A costureira e seu cliente

Ele entra desajeitado, bate timidamente no tampo de um móvel pra ser visto.

Na sua idade, se sente desajeitado num ambiente que ele supõe totalmente feminino e ao qual ele não tinha acesso antes. Olha curioso pra todos os lados e tudo aquilo lhe parece misterioso, mágico, rico como uma toca de Ali- Babá. Sente-se ridículo, sorri consigo mesmo do pensamento infantil. De onde lhe ocorreu tão ideia nessa cabeça de 74 anos?

Viúvo há cinco anos, recém-chegado ao país, sentiu a necessidade de buscar conserto pras peças de roupa que lhe estão sobrando. Não é rico, nem afeito a lojas e suas roupas são de ótima qualidade, então tem que buscar jeito pra bainhas desfeitas, botões soltos, paletós um pouco folgados...

A senhora debruçada sobre a máquina, com um radio pequeno ao lado tocando antigas canções, levanta a vista. Tem bobbies nos cabelos e uma pulseira de alfinetes, além de um bolso grande com tesoura e linhas. Espanta-se com o inesperado da visita, quando homens ali são inéditos, mas sua sensibilidade mostra-lhe que ele está deslocado e ela levanta-se pra atender. Cliente é cliente.

Pois não, senhor...

Július. Július Poukalos, senhora. A senhora cuida de roupa de homem também? Sou novo no país. Não conheço ninguém aqui.

Nem precisava, apesar da fala correta, o sotaque pesado e as palavras recitadas devagar já deixavam claro que era recém-chegado ali.

Claro, senhor. Não sou alfaiate, mas dependendo do que o senhor quiser. - Percebe que ele estranha a palavra e diz-lhe compassadamente que alfaiate é especialista em roupas masculinas, mas ela verá se pode ajudá-lo.

São minhas calças que estão desfeitas na barra. Há também dois paletós folgados.

Entrega timidamente uma sacola. Ela abre e se admira com o corte e qualidade dos tecidos. São roupas boas impecáveis, mesmo usadas. Diz-lhe pra ir ao trocador. Ele não entende bem e ela explica que serve pra ele vestir as roupas.

A partir daí ele se torna cliente assíduo. Há um silêncio delicado entre eles. Ela meio que percebe a assiduidade e a parcimônia com que ele traz as peças. Uma a uma.

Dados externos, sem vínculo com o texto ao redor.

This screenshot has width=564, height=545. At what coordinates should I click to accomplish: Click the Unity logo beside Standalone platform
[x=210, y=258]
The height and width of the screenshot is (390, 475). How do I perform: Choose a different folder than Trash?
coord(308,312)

Ele percebe o cuidado dela, o sorriso gentil, os cabelos brancos agora sempre penteados, não mais os bobbies.

Seus diálogos referem-se ás roupas e às correções que ela aplica as palavras usadas por ele. Uma sutil aula de língua da parte dela e uma rica aula de geografia da parte dele quando fala de seu país.

Fora isso o silêncio quando ela retoca, embainha e ele sutilmente observa o ambiente cheio de tecidos, linhas agulhas, um manequim velho encostado e o sempre presente radio com suas canções antigas que ele não entende direito.

Já se tornou um hábito. Semanalmente ele passa lá e ela espera essa visita.

A vizinhança toda tem mais de cinquenta anos por lá e já perceberam a assiduidade desse cliente. Nos papos aos sábados enquanto falam de tricô, netos, e receitas novas, perguntam-lhe se ela a corteja. Ela cora e foge desses papos. Cortejar, imagina, uma moça velha de 71 anos ser cortejada. Ridículo. Levanta-se apressada e vai pra casa.

Olha-se no espelho e de repente se dá conta que o tempo passou e ela nem notou, encurvada naquela máquina. Será que ela a está cortejando, como dizem? Não lembra mais dessas coisas e se sente apreensiva. Procura dentro de si algo e nota que passou a manter os cabelos bem penteados e passa até um batonzinho. Será que ela quer a corte? Ridículo, não tem mais idade pra isso!.

Sabe que terça-feira ele virá, e vai ao guarda-roupa procurar um vestido apresentável.

É, casa de ferreiro é espeto de pau mesmo, todos os seus vestidos têm mais de dez anos e parecem ter idade indefinida, austeros, embora bem cortados. Nada pra escolher. Melhor trabalhar!

Senta-se à maquina e se pega cantarolando acompanhando o inseparável radinho. Olha em volta e parece que só agora viu esse lugar. Não é que ela precisa dar uma arrumada naquela salinha? Vai providenciar uma faxina e organizar melhor tudo. Retorna a costura e canta acompanhando a música.